Перевозкой отцовских коллекций я не ограничусь – какая же это работа, для этого потребуются только мое согласие и мои деньги. И вот я думаю, чем бы заняться, помимо этого? У людей моего круга обычно одно лишь занятие – они управляют своими имениями и своим состоянием и, кстати сказать, за немногими исключениями, распоряжаются им очень плохо, гораздо хуже, чем я. Очень немногие из них принимают какое-либо участие в общественной жизни. Здесь, в Польше, люди еще играют в аристократию и демократию, и есть среди них такие, которые цель своей жизни видят в борьбе с демократическим движением и в защите общественной иерархии. Я же вижу в этом только спорт, не хуже и не лучше всякого другого, и, поскольку я не спортсмен, он меня не занимает. Если бы это даже было не просто игрой, если бы в этом крылся какой-то практический смысл, – все равно: я слишком скептически отношусь к обоим лагерям, чтобы присоединиться к одному из них. Мои нервы не выносят демократов – я имею в виду, конечно, не простой народ, а всяких патентованных демократов. Ну, а об аристократии могу сказать одно: если действительно ее существование оправдывается историческими заслугами предков, то у нас большая часть этих заслуг такого сорта, что потомкам следовало бы надеть на себя власяницу и посыпать головы пеплом.
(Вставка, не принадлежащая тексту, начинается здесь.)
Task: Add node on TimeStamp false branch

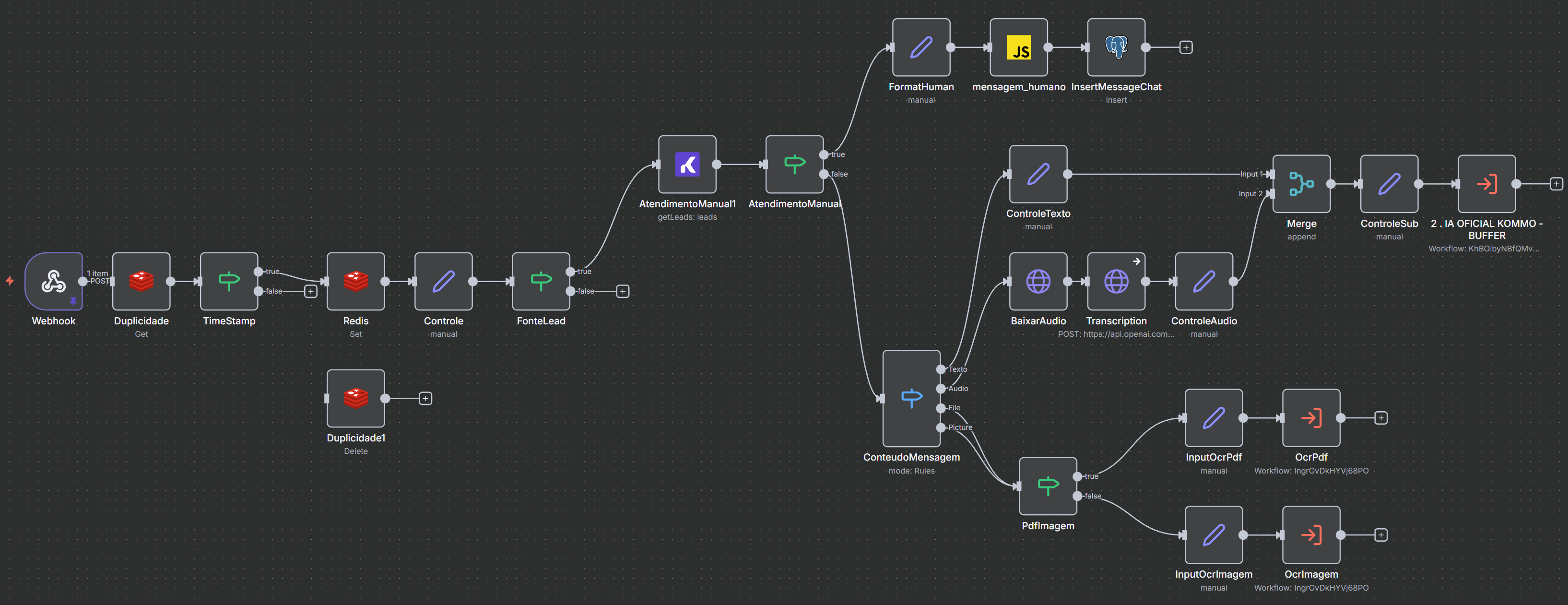Action: click(310, 292)
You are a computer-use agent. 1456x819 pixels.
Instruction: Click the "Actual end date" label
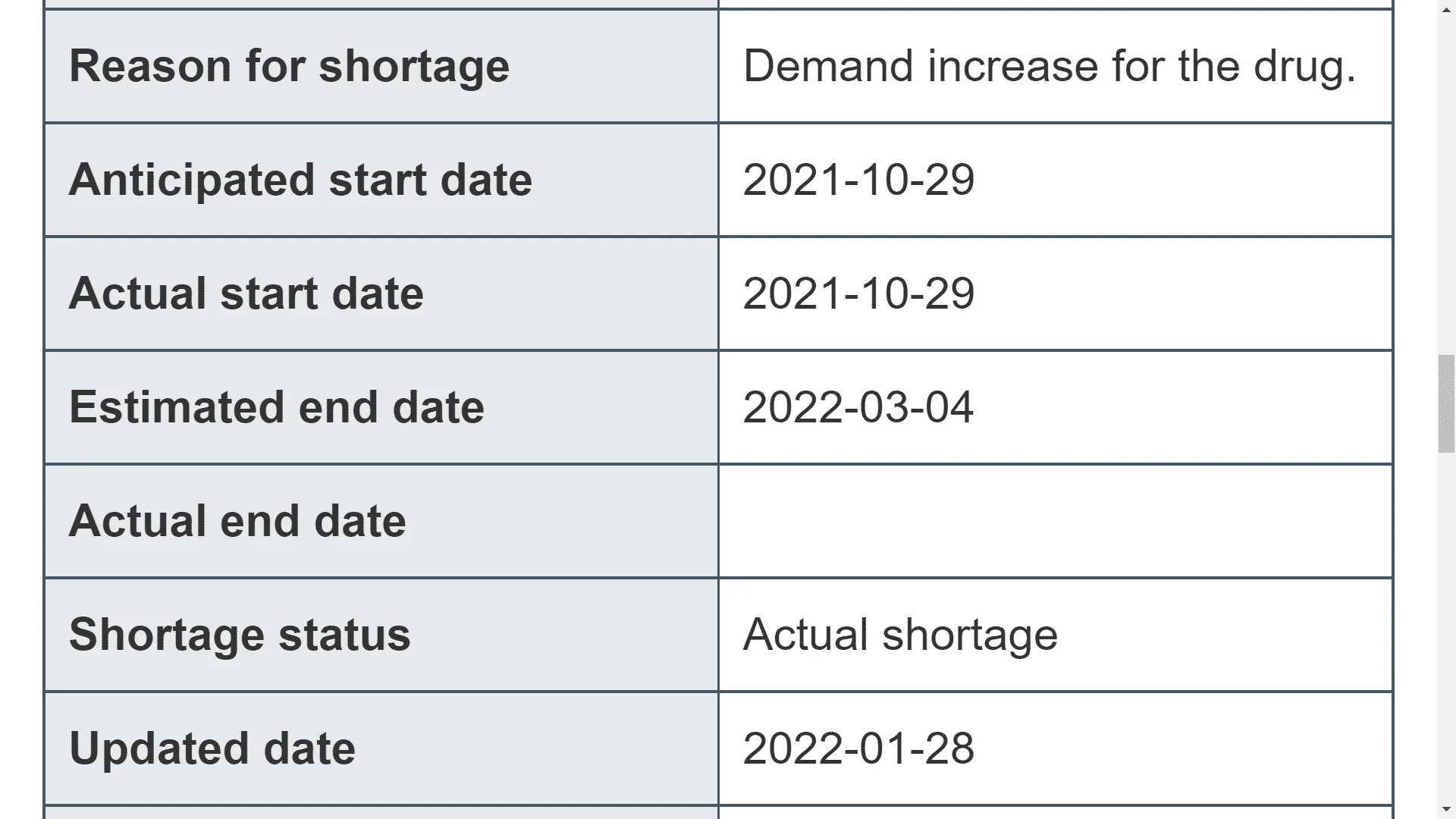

А в общем, люди обоих лагерей, за исключением немногих безнадежных тупиц, сами в себя не верят. Они в личных целях прикидываются искренними, я же никогда не лицемерю, и, значит, участие в этой борьбе – не для меня.
Есть еще синтетики вроде Снятынского: они стоят вне обоих лагерей и стремятся слить оба лагеря в один. Они в большинстве своем – люди разумные, но если бы я даже и разделял их точку зрения, убеждения – еще не работа, при этом надо было бы что-то делать, в чем-то их проявлять. Вот Снятынский пишет пьесы. А я… Право, если внимательно присмотреться, – я существую как-то за скобками и не знаю, как попасть в них. Что ни говори, а это странно: человек с большими средствами, образованием, способностями, не лишенный силы воли, не находит, к чему руки приложить. Снова просятся на язык проклятия, – вижу ясно, что и тут виновата чрезмерная утонченность моей психики. На мне можно изучать симптомы одряхления нашего века и нашей культуры, ибо болезнь эта у меня приняла типический характер. Кто скептически относится ко всему: к вере и науке, консерватизму и прогрессу, тому поистине трудно что-нибудь сделать в жизни.